Passage shown.
####################
Designing the AI Agent Ecosystem for Trust: The Rise of the Net Fiduciary™ 

Net Fiduciaries


If your AI agent claims to be acting on your behalf, but its goals are optimised for someone else, whose interests is it really serving? 

As AI agents grow in autonomy, organisations are no longer just building tools. They’re building systems that act, decide, and sometimes initiate on behalf of users. That level of delegated power, especially in personal contexts, demands more than good intentions. It requires a new layer of governance, one that’s embedded directly into the design. 

And it starts with a shift in mindset: from feature builder to Net Fiduciary™. 

From Assistant to Actor: The Delegation Threshold 

In our last post, we explored the Agentic AI Autonomy Ladder – Levels A0 to A5 – and highlighted where trust becomes non-negotiable: Levels A2 to A4. 

This is where: 

  • A2 agents execute user commands 
  • A3 agents interpret context 
  • A4 agents pursue goals independently (within limits) 

These agents don’t just support users. They act for them. They manage tasks, predict needs, and interface with private systems: calendars, health data, finances, routines, contacts and intimate, real-time context.
####################
Saved data entries
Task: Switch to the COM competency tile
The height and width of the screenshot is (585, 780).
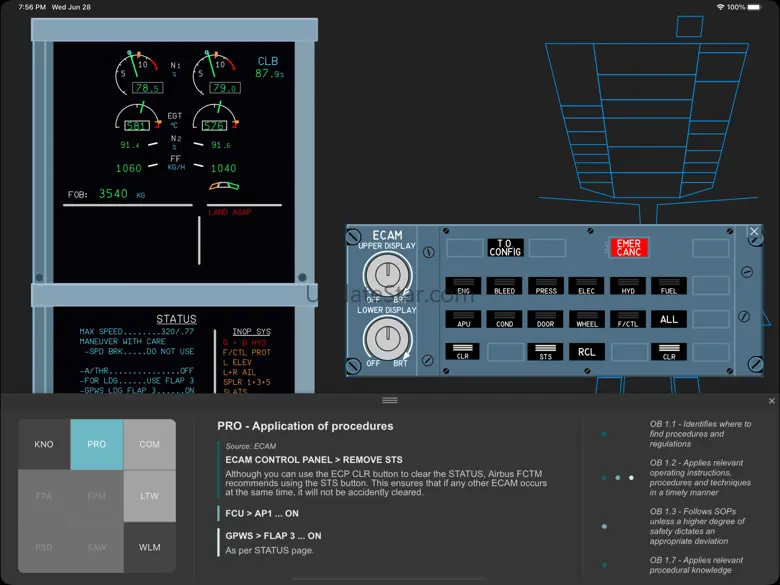Action: [x=149, y=444]
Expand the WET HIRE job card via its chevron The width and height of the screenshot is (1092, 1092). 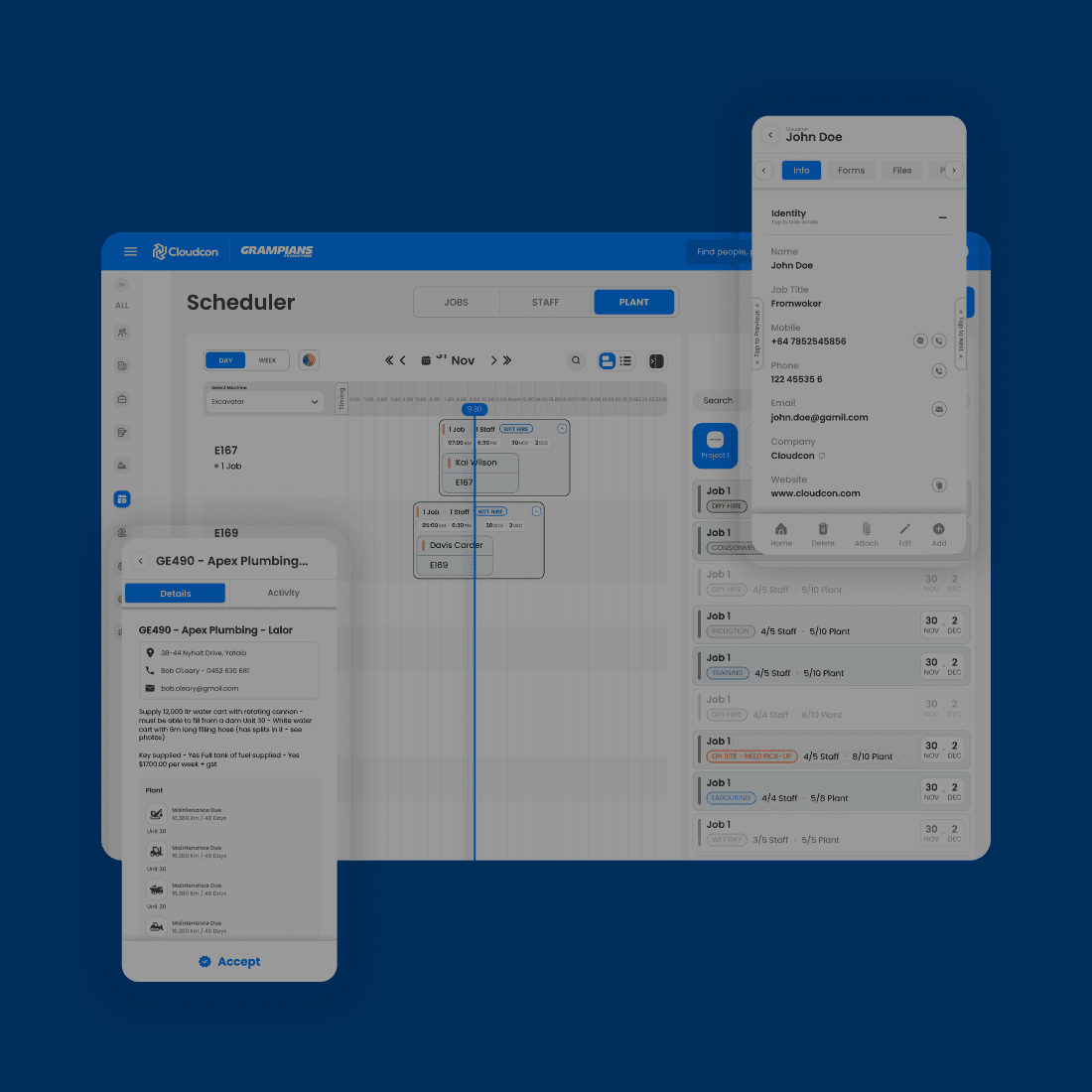[562, 428]
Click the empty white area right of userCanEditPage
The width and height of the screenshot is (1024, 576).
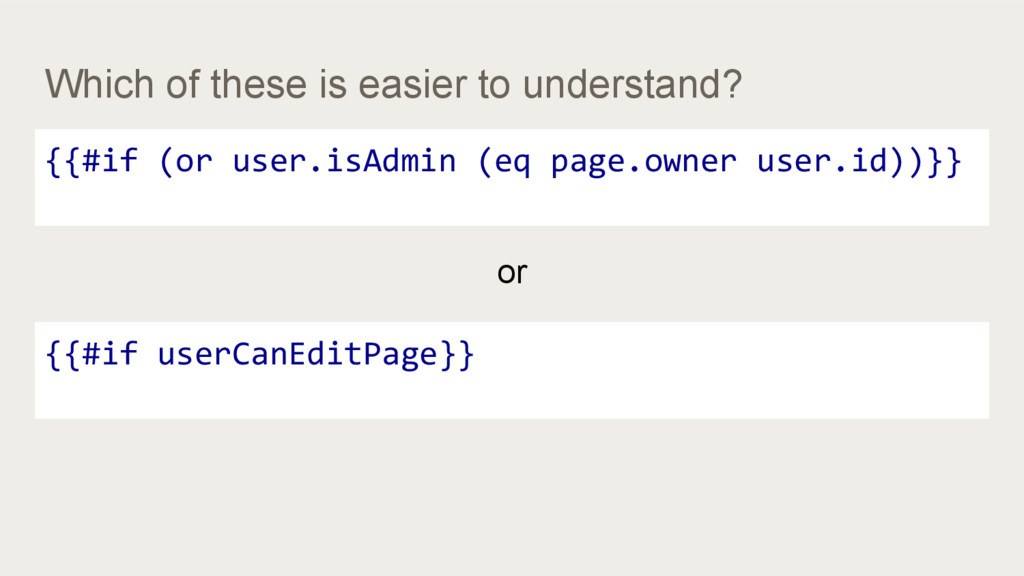(x=731, y=356)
####################
What you are asked to do.
Answer from the Net Fiduciary post:
(a) Which levels of the Agentic AI Autonomy Ladder does it name as where trust becomes non-negotiable?
(b) What do A3 agents do?
(c) What shift in mindset does it say governance starts with?
Rely only on the Net Fiduciary post, not on the lines.

Result for this exercise.
(a) Levels A2 to A4
(b) They interpret context.
(c) A shift from feature builder to Net Fiduciary™